Monday, March 29, 2010

Le Cordon Bleu - Practical #3; Practical #4

Group C has been experiencing the extremes.

Practical #3 began at 6:30 p.m. A first for me. The school was quite. Darkness was beginning to creep out for the night. A somber mood all around. I was feeling a bit drowsy by the beginning of class. Nothing a little case of the practical nerves couldn’t fix.

Chef Jean (maybe?) oversaw our group. Another visiting chef with less English skills than the last one. With a case of the, this is France, you’re at a French school, why don’t you speak French? His viewpoint is a little less dramatic than presented as he usually mumbles this under his breath. Passive-aggressive to really drive the point home.

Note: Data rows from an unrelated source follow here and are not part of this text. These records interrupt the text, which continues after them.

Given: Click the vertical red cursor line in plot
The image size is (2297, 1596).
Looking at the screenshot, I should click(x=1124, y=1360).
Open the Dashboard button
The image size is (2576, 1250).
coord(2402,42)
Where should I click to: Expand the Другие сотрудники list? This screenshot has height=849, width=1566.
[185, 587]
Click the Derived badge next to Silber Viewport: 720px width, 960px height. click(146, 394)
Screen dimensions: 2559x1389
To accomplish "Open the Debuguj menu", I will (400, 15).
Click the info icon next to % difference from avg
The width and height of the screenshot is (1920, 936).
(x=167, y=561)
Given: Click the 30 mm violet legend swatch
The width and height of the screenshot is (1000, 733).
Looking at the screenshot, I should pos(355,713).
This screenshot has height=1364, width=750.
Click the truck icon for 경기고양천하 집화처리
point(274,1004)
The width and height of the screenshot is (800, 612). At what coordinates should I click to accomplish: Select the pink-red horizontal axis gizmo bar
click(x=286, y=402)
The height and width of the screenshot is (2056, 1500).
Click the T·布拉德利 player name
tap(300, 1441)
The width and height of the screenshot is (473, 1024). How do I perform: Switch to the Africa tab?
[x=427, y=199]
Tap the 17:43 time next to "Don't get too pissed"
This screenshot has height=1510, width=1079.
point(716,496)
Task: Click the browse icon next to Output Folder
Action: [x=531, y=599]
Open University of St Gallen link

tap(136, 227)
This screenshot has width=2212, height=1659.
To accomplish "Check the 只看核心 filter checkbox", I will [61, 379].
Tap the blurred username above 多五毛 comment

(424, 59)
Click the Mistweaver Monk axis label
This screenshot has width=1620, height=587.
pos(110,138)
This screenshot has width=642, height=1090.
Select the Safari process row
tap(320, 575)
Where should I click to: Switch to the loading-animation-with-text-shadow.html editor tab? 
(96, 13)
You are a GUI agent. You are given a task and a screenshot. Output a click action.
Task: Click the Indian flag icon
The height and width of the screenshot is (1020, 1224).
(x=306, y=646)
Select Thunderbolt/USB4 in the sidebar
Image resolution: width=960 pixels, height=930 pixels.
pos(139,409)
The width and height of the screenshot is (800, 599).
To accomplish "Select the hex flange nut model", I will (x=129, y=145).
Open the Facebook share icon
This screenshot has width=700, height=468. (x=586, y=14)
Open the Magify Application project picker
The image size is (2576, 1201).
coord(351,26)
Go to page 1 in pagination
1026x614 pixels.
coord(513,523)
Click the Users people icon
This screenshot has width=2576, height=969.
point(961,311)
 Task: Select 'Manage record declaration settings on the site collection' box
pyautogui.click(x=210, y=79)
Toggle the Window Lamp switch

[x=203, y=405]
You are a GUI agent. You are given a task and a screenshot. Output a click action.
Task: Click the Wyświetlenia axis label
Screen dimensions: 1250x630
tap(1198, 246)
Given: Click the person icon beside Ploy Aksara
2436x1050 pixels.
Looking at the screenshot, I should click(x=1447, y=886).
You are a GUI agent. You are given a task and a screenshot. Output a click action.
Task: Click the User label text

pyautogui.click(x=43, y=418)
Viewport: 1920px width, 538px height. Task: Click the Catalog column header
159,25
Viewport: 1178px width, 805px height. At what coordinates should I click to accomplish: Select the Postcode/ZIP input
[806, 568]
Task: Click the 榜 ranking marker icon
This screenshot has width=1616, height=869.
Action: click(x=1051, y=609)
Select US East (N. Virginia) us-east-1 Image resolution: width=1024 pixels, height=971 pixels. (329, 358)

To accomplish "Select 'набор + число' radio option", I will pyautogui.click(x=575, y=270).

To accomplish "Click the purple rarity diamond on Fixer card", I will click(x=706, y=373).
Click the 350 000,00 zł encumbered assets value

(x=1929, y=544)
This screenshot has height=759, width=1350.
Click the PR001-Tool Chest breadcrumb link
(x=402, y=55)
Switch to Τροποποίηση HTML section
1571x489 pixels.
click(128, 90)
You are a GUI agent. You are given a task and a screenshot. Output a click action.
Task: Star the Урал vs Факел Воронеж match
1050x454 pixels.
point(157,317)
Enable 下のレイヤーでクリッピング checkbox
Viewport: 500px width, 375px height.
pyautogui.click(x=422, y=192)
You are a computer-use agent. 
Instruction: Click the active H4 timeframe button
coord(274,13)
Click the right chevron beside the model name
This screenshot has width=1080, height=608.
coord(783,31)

Remembering back to instruction #4. We made guinea-fowl. With half-moon shaped carrots, daikon radish, and celery. Drizzled with a creamed white wine and Calvados sauce. Somewhere along the way, there were some apples. Cut finely. Ran through melted butter. Finishing our plate.

Guinea-fowl tastes like chicken. Looks like it too. It reminded me of a Venice Beach, California muscle dude. Very skinny in the legs – almost nonexistent. Roided-up in the breasts. Attached to broad shoulders making a funny looking, top-heavy fowl.

Calvados was the subtle star of the evening. Deglazing a pan of trimmings and vegetables – the beginning of the sauce. And reprised to finish the sauce. Made from apples, this brandy has a sweet flavor with a powerful alcoholic kick.

Rule of thumb when using multiple alcohols is to proceed from strongest to lightest. Fermented apple cider and white wine followed the Calvados.

The end result. A sauce that hinted towards an orchard in harvest. With a sweet after-taste begging the appetite on. Paired with a more game-y bird – one that you imagine darting between the fruit trees – is a wonderful marriage.

The half-moon shaped vegetable garnish was silly. Not very tasty – bland salt and butter. But a lesson in knife-skills. A more romantic side would be apple sauce. Glazed sweet potatoes. Or roasted beets.

Practical #4 heeded the other extreme. Monday morning, 8:30 a.m. Something I am a bit more used to.

Chef Jean was brought back for another round. It wasn’t long before I heard him mumble about the lack of French-knowledge in our group and how we only speak English. I love the French theatrics.

Having the weekend to forget today’s recipes it was an interesting start. The poor instruction by Chef Caals last Friday didn’t help the memory-bank either.

Fillet red mullet. Make fumet. Toss together tapanade. Bake onion custard. And emulsify star-anise, parsley sauce. The to-do list.

Fumets made with star-anise and fennel trimmings bring a fond smell through the kitchen. Lighting everyone’s nasal passage with something spicy. Slightly Asian. Reminiscent of a likened aperitif.

Using a blender to emulsify the sauce. I disintegrated the parsley into a chartreuse liquid. And mounted – to give volume – with olive oil. At this point the flavor was still too simple. A bit more olive oil, salt, lemon juice and some more fumet. Helped to layer the taste. I smoothed in some butter to keep a glossy finish. Chef approved with a très bonne.

Early morning practicals are good for making your lunch. I ate my red mullet while waiting for our 12:30 p.m. instruction to begin. Munching away I took a liking to the custard.

Presumed to taste of something sweet. The Royal custard surprises with an onion flavor – something that needs to be well balanced. Too much can be overpowering. Too little will taste of bland eggs. Slowly stewing onions with butter, water, salt, and pepper help bring out a thin onion flavor. The end result was tasty. Another très bonne from Chef.

Stepping off the extreme-train. My next practical is 3:30 p.m. on Wednesday. Now what to do with my day off tomorrow?

1 comment:

  1. Sounds like you're doing great Tony!

    I've some some pals who keep guinea fowl. They're noisy and surprisingly aggressive, sometimes kept as 'guards' for chicken flocks!